ML: Alcuni aspetti del testo scritto da Marco hanno toccato anche me, in particolare mi preoccupano le cause di ciascuno dei problemi toccati da Marco: la mancanza di empatia, di riflessione profonda e di un’informazione accurata e corroborata da letture di spessore. La mancanza di attenzione è il vero peccato in «questo mondo».
Marco Barcaroli, tastierista, arrangiatore, songwriter e producer, è nato a Pietrasanta il 17/10/1997 e vive a Viareggio. Ad oggi ha pubblicato i singoli “Goin’ Deeper” (2022), “Invisible” (2022), “Drowning In Memories” (2023), “JAZZIAL” (2023), “Overthinking” (gennaio 2024), “The Third One” (luglio 2024) e “This World” (ottobre 2024).

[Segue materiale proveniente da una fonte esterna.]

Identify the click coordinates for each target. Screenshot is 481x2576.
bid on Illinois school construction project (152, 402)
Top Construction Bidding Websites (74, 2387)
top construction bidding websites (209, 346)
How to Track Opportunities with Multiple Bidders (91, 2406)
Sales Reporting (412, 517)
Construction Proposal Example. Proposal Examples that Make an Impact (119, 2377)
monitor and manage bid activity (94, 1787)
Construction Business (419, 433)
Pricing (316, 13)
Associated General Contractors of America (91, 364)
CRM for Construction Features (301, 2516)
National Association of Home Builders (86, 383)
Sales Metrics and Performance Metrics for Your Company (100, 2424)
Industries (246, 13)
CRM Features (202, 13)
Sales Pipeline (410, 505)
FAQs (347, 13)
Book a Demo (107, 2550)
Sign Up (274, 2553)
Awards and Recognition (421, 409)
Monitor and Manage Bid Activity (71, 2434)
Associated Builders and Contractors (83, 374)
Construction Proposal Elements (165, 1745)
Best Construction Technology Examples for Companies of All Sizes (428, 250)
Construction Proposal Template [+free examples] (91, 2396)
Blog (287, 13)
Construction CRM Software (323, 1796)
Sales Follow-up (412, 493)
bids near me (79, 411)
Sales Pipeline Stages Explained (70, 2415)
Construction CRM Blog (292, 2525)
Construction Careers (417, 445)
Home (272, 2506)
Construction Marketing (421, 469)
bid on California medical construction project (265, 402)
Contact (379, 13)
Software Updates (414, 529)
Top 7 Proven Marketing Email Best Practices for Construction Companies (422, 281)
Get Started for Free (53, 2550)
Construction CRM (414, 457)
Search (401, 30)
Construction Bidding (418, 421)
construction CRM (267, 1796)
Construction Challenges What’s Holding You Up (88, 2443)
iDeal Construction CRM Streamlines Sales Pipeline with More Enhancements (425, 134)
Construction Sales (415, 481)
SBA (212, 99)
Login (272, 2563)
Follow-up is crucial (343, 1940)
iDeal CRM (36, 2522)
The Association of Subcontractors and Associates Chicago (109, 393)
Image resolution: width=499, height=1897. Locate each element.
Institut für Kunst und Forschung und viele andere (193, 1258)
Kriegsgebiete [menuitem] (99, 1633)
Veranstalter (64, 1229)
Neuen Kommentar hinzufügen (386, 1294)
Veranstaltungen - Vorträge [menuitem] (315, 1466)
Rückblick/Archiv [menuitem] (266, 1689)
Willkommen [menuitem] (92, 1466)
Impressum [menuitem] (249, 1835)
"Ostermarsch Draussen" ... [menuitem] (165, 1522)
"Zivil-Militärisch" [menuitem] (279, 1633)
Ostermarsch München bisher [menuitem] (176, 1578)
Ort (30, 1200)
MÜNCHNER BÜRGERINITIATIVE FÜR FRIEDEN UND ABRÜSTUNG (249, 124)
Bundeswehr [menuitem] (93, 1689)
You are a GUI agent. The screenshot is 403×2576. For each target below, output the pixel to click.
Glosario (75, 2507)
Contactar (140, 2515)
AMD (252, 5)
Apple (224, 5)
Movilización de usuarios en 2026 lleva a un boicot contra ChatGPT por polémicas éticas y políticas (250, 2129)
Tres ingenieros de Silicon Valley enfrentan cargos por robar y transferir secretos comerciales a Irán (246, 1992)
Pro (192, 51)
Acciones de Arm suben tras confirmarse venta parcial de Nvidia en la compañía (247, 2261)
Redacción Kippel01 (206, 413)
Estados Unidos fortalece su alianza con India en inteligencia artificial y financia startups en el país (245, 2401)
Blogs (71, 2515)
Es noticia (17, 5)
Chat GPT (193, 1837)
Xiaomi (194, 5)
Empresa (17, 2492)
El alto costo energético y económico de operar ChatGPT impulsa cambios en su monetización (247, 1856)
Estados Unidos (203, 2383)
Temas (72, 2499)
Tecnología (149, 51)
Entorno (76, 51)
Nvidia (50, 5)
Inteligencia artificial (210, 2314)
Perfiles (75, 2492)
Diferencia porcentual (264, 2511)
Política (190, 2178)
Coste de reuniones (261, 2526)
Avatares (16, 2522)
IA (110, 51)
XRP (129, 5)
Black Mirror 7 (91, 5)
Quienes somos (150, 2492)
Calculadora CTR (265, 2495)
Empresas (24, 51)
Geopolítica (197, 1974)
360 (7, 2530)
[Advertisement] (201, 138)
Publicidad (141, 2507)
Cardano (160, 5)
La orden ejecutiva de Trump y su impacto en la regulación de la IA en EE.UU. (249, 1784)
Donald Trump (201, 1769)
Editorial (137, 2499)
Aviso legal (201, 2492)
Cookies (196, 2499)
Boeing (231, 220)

Michela Lombardi ha inciso due dischi con Phil Woods, uno con Nico Gori e Marco Tamburini e due con il trio di Renato Sellani, oltre a dischi di inediti (”So April Hearted”, “From Distant Shores”), al tributo a Johnny Mandel (“Solitary Moon”) e al songbook di Michel Legrand (“Believe in Spring”, 2024, con Piero Frassi, Gabriele Evangelista, Andrea Beninati). È anche la voce del Nico Gori Swing 10tet e della Fonterossa Open Orchestra. Con il Riccardo Fassi trio – feat. Don Byron e Steven Bernstein – ha pubblicato “Live To Tell”, un lavoro jazz su Madonna. Ha pubblicato due omaggi a Sting (“Shape Of My Heart” e “When We Dance”). Nel 2021 è uscito per Da Vinci “Pagine Vere”, con Giovanni Ceccarelli e Luca Falomi. Ha firmato un brano con Burt Bacharach, vinto il Premio Ciampi 2010 per la migliore cover, inciso jingle televisivi e composto e cantato brani per il cinema. Laureata in Filosofia all’Università di Pisa e in Jazz al Conservatorio “L. Cherubini” di Firenze, insegna Canto Jazz al Conservatorio “G. Puccini” di La Spezia.